## SOURCE EXCERPT
[START]

Perhaps the focus for the future of music artists will be more about live (and therefore obviously authentic) performances.
 
Perhaps the focus for the future of music artists will be more about live (and therefore obviously authentic) performances.
For a lot of artists, I think this is true.

Similarly, if AI actors and AI scripts and whatever for films comes in, I could see theatre becoming more popular.
 
Naa, last few decades mostly. 90's and 80's slop at least had character. :)

Rose tinted specs (or headphones) doing a lot of heavy lifting there!

"Popular" music has always been generic and derivative, with the very occasional standout track, we just conveniently forget all the dross and remember the 1-2 songs every year that were actually worth listening to!

I've found significantly more good (new) music in the last 5-10 years than in the previous 30 combined!

[END]

## PROBLEM DESCRIPTION
Quote the passage from the music discussion that begins with the words containing "Similarly, if AI" and ends with "heavy lifting there!". Rely only on the music discussion above for what follows.

## GIVEN INFORMATION

[START]

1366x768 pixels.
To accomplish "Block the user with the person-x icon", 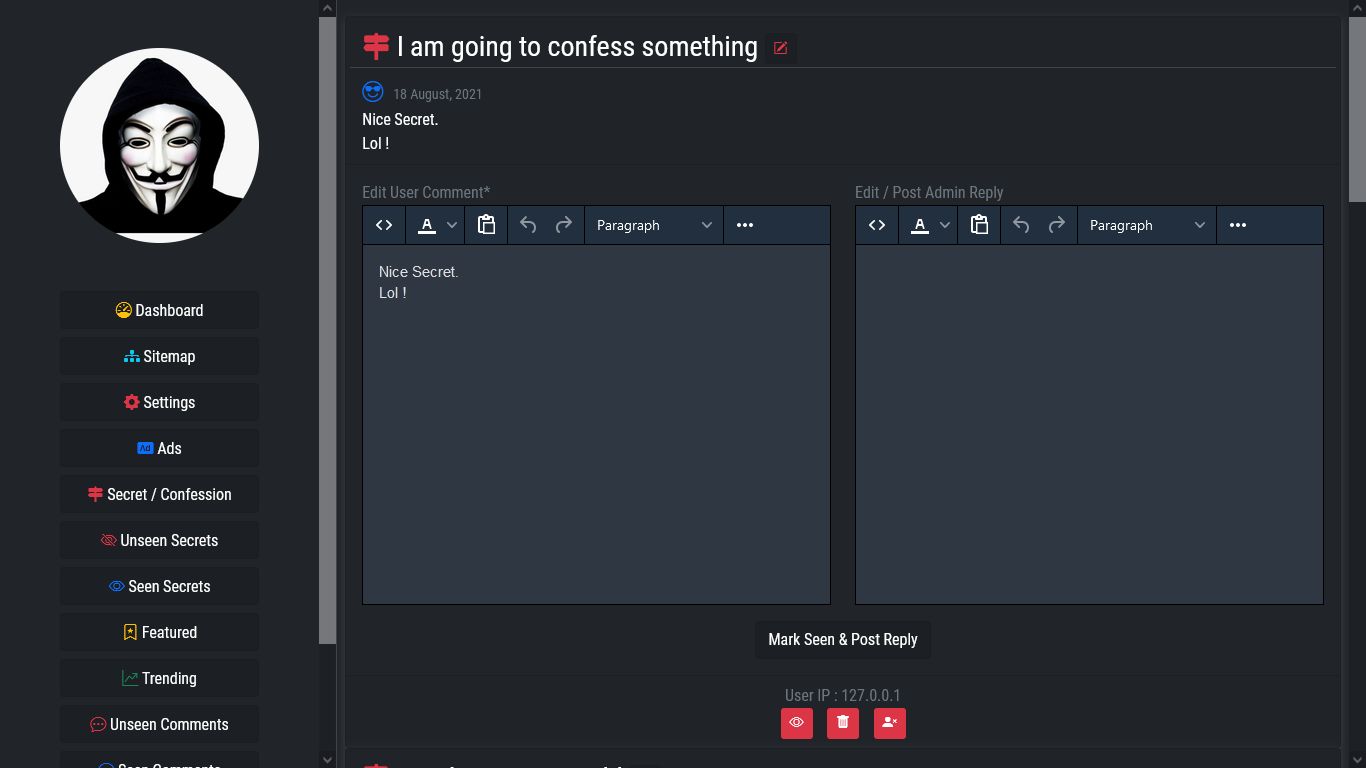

[END]

## COMPLETE ANSWER
Similarly, if AI actors and AI scripts and whatever for films comes in, I could see theatre becoming more popular.
 
Naa, last few decades mostly. 90's and 80's slop at least had character. :)

Rose tinted specs (or headphones) doing a lot of heavy lifting there!